In 2012, I began socializing a Free the Code initiative with the help of some friends, championing the notion of making publicly-funded U.S. federal government software development open source. My rationale then has not changed over the past eight years, and we’re seeing similar movements are underway globally as well.
Benefits of Open Source Are Clear
When I say publicly-funded, I refer specifically to custom code written by government employees or contractors of public agencies. Here are some of the ways that developing and releasing government code as open source can help bring about innovation, cost savings, and better governance within and between agencies and the public.
Openness: Open sourcing ensures basic fairness and transparency by making software and related artifacts available to the taxpayers who provided funding.
In January 2009, President Obama’s Memorandum on Transparency and Open Government expressed this idea well. “Information maintained by the Federal Government is a national asset. Executive departments and agencies should use innovative tools, methods, and systems to cooperate among themselves, across all levels of Government, and with nonprofit organizations, businesses, and individuals in the private sector.”
Created in 2018, today’s Federal Code.gov initiative holds the promise of fulfilling that vision of treating information as the national asset it truly is.
Economic Multiplier: Open source provides an economic stimulus by serving as the raw material that supports a competitive software development and services industry.

**Items drawn from a data source:**
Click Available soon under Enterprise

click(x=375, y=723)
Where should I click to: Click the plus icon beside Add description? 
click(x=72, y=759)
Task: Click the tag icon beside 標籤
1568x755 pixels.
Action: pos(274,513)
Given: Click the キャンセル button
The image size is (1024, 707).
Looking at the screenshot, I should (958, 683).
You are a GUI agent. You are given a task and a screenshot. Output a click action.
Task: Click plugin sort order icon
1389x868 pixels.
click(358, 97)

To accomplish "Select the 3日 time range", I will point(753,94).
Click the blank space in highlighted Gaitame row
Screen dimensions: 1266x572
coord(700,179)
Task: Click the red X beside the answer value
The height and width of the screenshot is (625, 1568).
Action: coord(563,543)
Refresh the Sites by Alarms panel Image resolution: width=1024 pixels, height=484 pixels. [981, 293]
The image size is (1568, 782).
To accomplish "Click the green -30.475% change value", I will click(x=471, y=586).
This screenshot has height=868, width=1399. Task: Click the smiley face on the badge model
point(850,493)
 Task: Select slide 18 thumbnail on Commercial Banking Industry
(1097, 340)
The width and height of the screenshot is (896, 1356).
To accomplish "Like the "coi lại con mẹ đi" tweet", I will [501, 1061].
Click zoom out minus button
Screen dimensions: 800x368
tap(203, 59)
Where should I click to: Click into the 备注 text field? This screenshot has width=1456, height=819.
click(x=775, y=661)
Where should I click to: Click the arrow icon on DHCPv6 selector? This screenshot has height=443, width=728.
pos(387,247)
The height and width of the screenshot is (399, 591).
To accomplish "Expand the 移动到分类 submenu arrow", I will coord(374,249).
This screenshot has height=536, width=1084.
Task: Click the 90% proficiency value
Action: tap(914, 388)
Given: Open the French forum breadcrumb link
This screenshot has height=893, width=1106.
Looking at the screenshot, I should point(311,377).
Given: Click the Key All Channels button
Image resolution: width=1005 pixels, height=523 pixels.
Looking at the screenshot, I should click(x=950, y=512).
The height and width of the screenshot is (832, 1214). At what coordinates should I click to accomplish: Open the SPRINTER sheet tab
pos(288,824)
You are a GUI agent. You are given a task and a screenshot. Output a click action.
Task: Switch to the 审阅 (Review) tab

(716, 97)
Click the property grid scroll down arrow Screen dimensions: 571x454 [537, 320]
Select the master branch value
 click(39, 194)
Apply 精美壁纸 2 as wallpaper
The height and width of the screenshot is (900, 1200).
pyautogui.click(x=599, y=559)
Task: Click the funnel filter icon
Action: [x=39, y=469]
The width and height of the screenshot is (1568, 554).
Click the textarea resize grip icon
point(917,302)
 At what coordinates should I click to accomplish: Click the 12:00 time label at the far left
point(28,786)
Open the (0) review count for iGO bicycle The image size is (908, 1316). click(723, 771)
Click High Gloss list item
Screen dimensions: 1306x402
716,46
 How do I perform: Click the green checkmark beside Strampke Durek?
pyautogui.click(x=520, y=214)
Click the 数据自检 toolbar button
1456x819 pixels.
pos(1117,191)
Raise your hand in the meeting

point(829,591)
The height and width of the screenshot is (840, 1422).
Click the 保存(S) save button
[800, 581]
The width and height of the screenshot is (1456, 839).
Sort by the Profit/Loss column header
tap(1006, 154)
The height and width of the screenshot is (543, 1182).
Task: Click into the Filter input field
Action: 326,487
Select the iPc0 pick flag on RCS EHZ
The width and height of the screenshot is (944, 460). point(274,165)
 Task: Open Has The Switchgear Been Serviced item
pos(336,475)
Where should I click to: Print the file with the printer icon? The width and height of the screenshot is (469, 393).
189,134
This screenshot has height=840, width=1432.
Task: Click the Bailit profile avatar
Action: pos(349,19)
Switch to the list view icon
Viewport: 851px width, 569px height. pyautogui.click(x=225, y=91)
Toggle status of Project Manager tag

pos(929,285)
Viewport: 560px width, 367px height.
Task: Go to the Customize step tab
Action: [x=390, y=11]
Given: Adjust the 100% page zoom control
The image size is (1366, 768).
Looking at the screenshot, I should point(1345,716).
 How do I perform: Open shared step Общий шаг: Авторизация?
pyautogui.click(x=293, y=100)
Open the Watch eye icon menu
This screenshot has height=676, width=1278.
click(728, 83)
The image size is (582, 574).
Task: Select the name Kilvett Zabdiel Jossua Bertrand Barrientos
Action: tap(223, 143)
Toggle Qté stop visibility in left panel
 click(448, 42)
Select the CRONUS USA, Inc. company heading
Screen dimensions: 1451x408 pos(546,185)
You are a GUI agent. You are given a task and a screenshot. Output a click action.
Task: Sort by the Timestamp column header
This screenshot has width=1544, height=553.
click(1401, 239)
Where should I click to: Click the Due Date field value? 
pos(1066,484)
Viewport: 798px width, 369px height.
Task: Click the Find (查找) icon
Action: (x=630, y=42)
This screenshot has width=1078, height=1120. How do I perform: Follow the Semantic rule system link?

**Written exercise:** Output the passage of the open-source government code text starting at "In 2012, I began" and ending at "who provided funding.", copied word for word.

**Answer to this task:**
In 2012, I began socializing a Free the Code initiative with the help of some friends, championing the notion of making publicly-funded U.S. federal government software development open source. My rationale then has not changed over the past eight years, and we’re seeing similar movements are underway globally as well.
Benefits of Open Source Are Clear
When I say publicly-funded, I refer specifically to custom code written by government employees or contractors of public agencies. Here are some of the ways that developing and releasing government code as open source can help bring about innovation, cost savings, and better governance within and between agencies and the public.
Openness: Open sourcing ensures basic fairness and transparency by making software and related artifacts available to the taxpayers who provided funding.